I'm still learning the middle school dialect

K-pop band BTS

One of the side benefits of teaching confirmation class to seventh and eighth graders each year is that it exposes me to some elements of pop culture that I would never have noticed on my own.

One of my students turned in a sermon report from Epiphany Sunday with a comment at the bottom, “‘Epiphany’ is the name of a really good BTS song!” And just like that, I took a step into the world of K-pop, or Korean pop music, which to me looks like a reincarnation of 1990s boy bands like Back Street Boys and N Sync. Maybe it’s more accurate to call the genre an extrapolation of that musical era. The groups have more members, some are female, and incorporates hip-hop, electronica, and rock along with creative choreography.

I asked this student, “If I needed to cram for a test on K-pop, what videos would I want to watch?” She sent me a long list of YouTube videos to check out, but would only just scratch the surface. We’ll see how it goes as I begin to do a little research.

There is no Rosetta Stone for learning the middle school dialect. Besides, it changes from year to year. Three years ago I had a student who pretty much spoke in quotes from “The Big Bang Theory.” Bazinga! Others of my current students speak in memes, which they spend more time studying than their academics or the catechism. Some live in video game world. Others only understand metaphors from sports they’re involved in, from golf to football to martial arts. It’s always fun to discover how God’s Word speaks to all those “worlds” in which we live.

I’ll do better next time.

Last Monday morning, as I was reading the bible and journaling, I jotted down a few reflections about Sunday morning. I preach twice each Sunday morning and one sermon always goes a little better than the other. Sometimes it’s the first one, sometimes the second. Anyway, I noted that I left out an illustration the second time around, one that really helped me connect with that morning’s text. Of course, no one knew this but me. I’m the only person who heard the sermon twice that morning.

So I started pondering what I could do to do better next time. Should I have reviewed the sermon between Sunday School and the second worship service? Should I have practiced more the week before?

And then I paused and mused to myself, “After all these years, I am still trying to do better next time.” If I include some of my seminary field work and my vicarage, I’ve been preaching for over thirty-five years. One might assume I’ve got it down by now. But weekly a little voice in my mind suggests, “You can do better than that!”

I like to read articles, books and blogs, and watch videos about speaking effectively. I love to watch TED talks as much to learn as speaking as about the topic. My radar is always on when it comes to techniques that get people’s attention, how connect with listeners, the power of storytelling, and what people remember. I rarely learn anything new, for there is still nothing new under the sun. But it never hurts to reinforce what I’ve learned and remember what’s effective.

-*-

Problem details | Retype the passage from the post on learning the middle school dialect, starting at "I like to read" and ending at "remember what’s effective.", keeping every word and mark the same.

-*-

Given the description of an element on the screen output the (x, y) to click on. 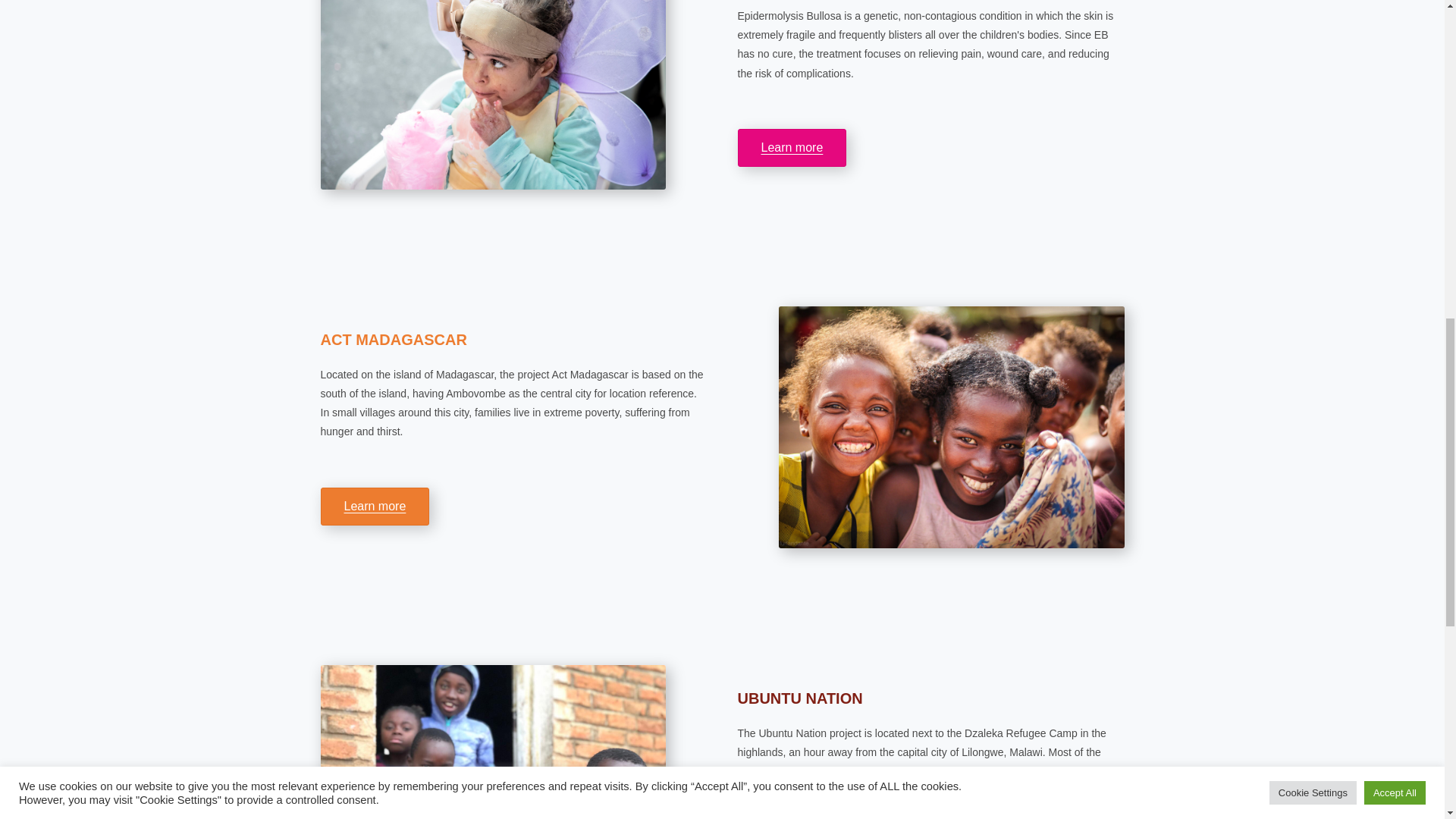
Learn more (374, 506)
Learn more (790, 147)
Given the description of an element on the screen output the (x, y) to click on. 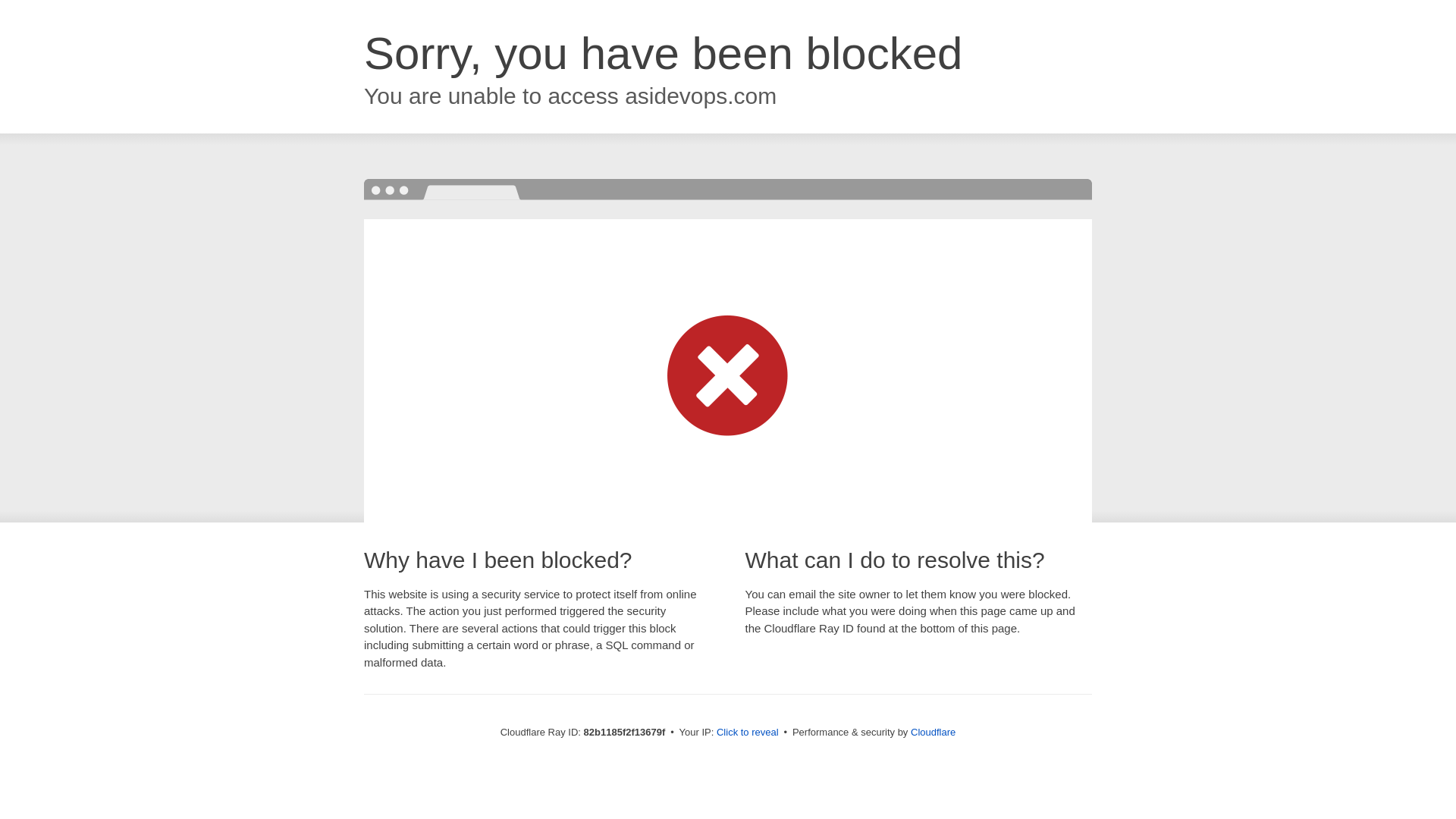
Click to reveal Element type: text (747, 732)
Cloudflare Element type: text (932, 731)
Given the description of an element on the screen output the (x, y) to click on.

-*-

Output for this task |
I like to read articles, books and blogs, and watch videos about speaking effectively. I love to watch TED talks as much to learn as speaking as about the topic. My radar is always on when it comes to techniques that get people’s attention, how connect with listeners, the power of storytelling, and what people remember. I rarely learn anything new, for there is still nothing new under the sun. But it never hurts to reinforce what I’ve learned and remember what’s effective.